EXCERPTED TEXT –
■ ■ ■ ■ ■

With ssh, it seems to get a little further:

$ cat test_load_ssh.py
import mlem

mlem.api.load(
    'models/my-model',
    project='[email protected]:my-company/my-model',
)
$ python test_load_ssh.py
Traceback (most recent call last):
  File "/home/ingo/tmp/dvc-mlem-issue/.venv/lib/python3.8/site-packages/mlem/core/metadata.py", line 206, in find_meta_location
    _, path = find_object(
  File "/home/ingo/tmp/dvc-mlem-issue/.venv/lib/python3.8/site-packages/mlem/core/objects.py", line 1168, in find_object
    raise ValueError(
ValueError: Object models/my-model not found, search of fs <fsspec.implementations.local.LocalFileSystem object at 0x7f8a5b5be4c0> at models/feature_engine

The above exception was the direct cause of the following exception:

Traceback (most recent call last):
  File "load_mlem_model_through_dvc_ssh.py", line 3, in <module>
    mlem.api.load(
  File "/home/ingo/tmp/dvc-mlem-issue/.venv/lib/python3.8/site-packages/mlem/core/metadata.py", line 99, in load
    meta = load_meta(
  File "/home/ingo/tmp/dvc-mlem-issue/.venv/lib/python3.8/site-packages/mlem/core/metadata.py", line 176, in load_meta
    location=find_meta_location(location),
  File "/home/ingo/tmp/dvc-mlem-issue/.venv/lib/python3.8/site-packages/mlem/core/metadata.py", line 210, in find_meta_location
    raise MlemObjectNotFound(
mlem.core.errors.MlemObjectNotFound: MLEM object was not found at `[email protected]:my-company/my-repo/models/my-model`

In fact, this error message is correct: There is no models/my-model in the repository. It's in the dvc-controlled bucket.

■ ■ ■ ■ ■

DATA EXTRACT –

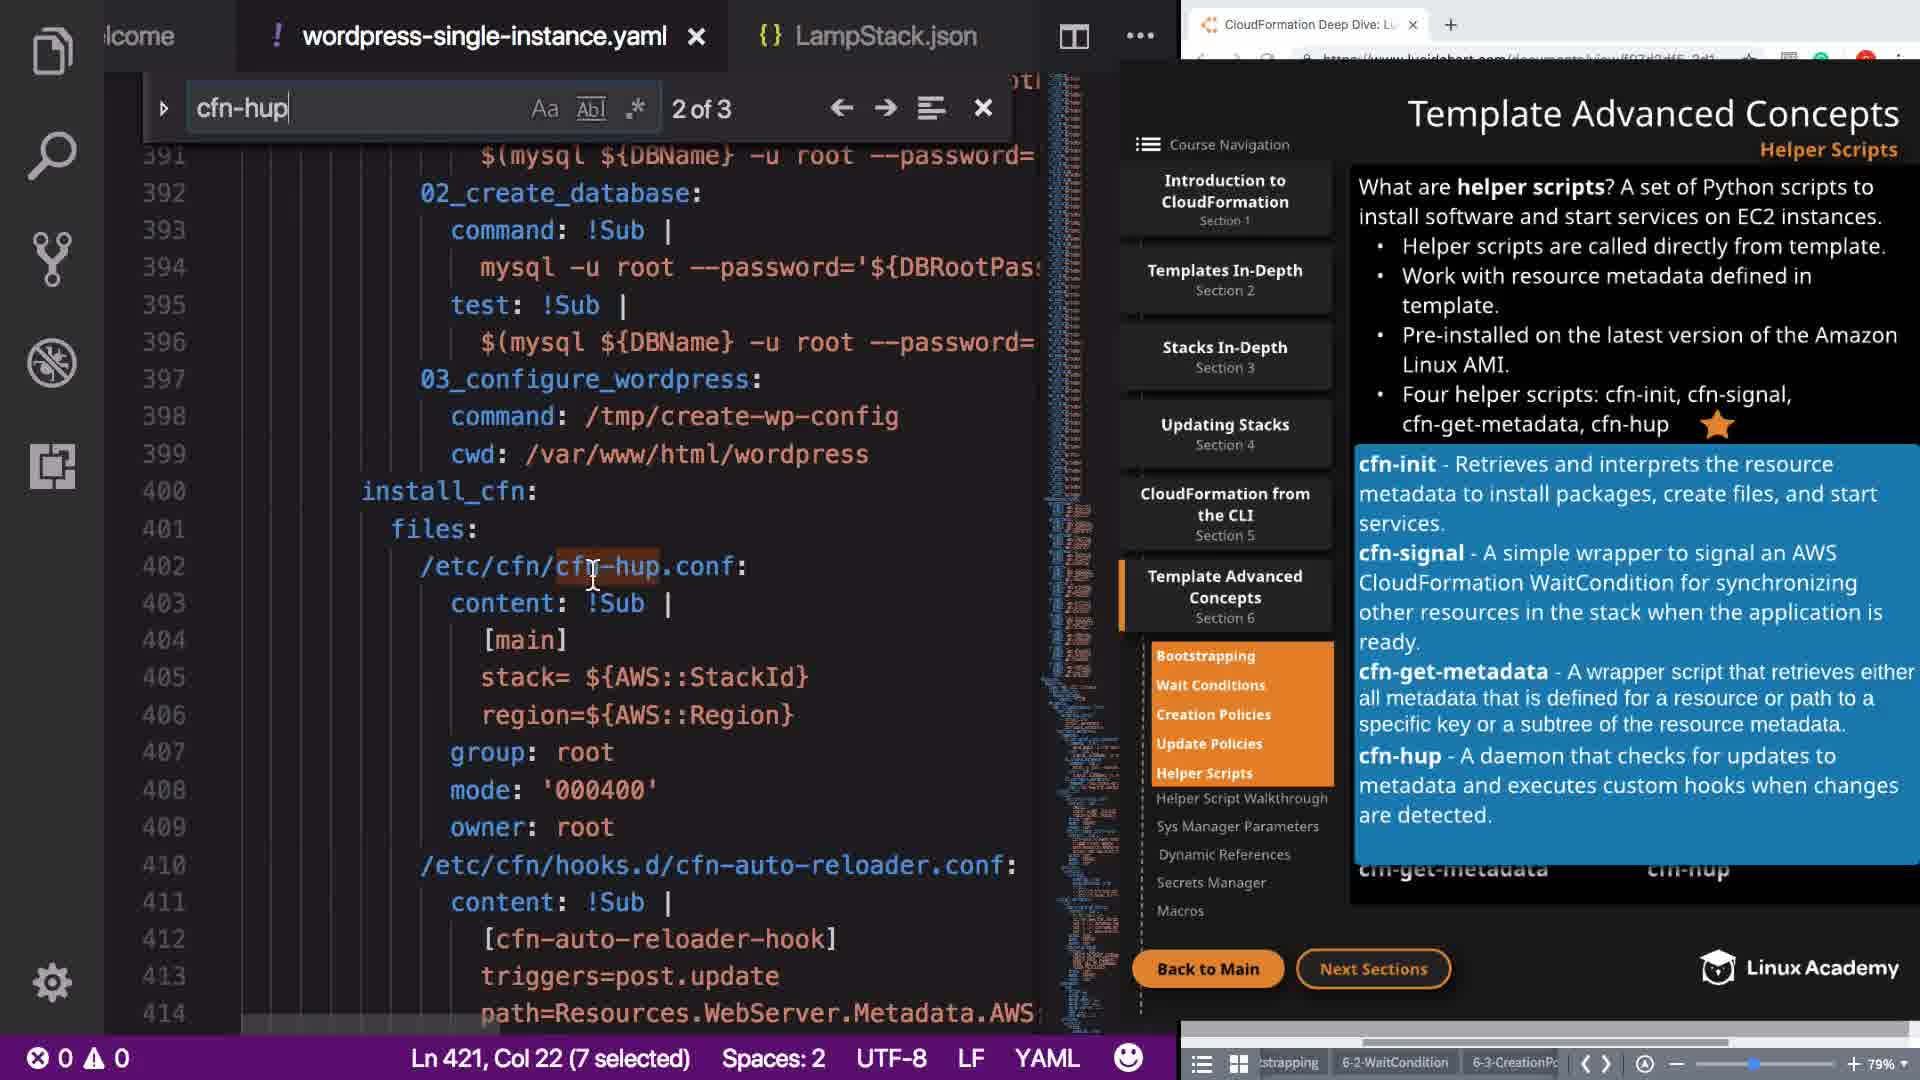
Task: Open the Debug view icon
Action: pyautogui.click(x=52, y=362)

■ ■ ■ ■ ■

JOB A – For each statement, say yes or no to whether it agrees with the MLEM excerpt, and quote the excerpt's deciding words. (i) The writer considers the final error message wrong. (ii) The model sits in the repository. (iii) The first exception raised is a ValueError.
JOB B – Please repeat a portion of the MLEM excerpt word for word, beginning at the words "The above exception" and stopping after the words "the dvc-controlled bucket.".

CORRECT OUTPUT A –
(i) No: "In fact, this error message is correct"
(ii) No: "There is no models/my-model in the repository. It's in the dvc-controlled bucket."
(iii) Yes: "ValueError: Object models/my-model not found"

CORRECT OUTPUT B –
The above exception was the direct cause of the following exception:

Traceback (most recent call last):
  File "load_mlem_model_through_dvc_ssh.py", line 3, in <module>
    mlem.api.load(
  File "/home/ingo/tmp/dvc-mlem-issue/.venv/lib/python3.8/site-packages/mlem/core/metadata.py", line 99, in load
    meta = load_meta(
  File "/home/ingo/tmp/dvc-mlem-issue/.venv/lib/python3.8/site-packages/mlem/core/metadata.py", line 176, in load_meta
    location=find_meta_location(location),
  File "/home/ingo/tmp/dvc-mlem-issue/.venv/lib/python3.8/site-packages/mlem/core/metadata.py", line 210, in find_meta_location
    raise MlemObjectNotFound(
mlem.core.errors.MlemObjectNotFound: MLEM object was not found at `[email protected]:my-company/my-repo/models/my-model`

In fact, this error message is correct: There is no models/my-model in the repository. It's in the dvc-controlled bucket.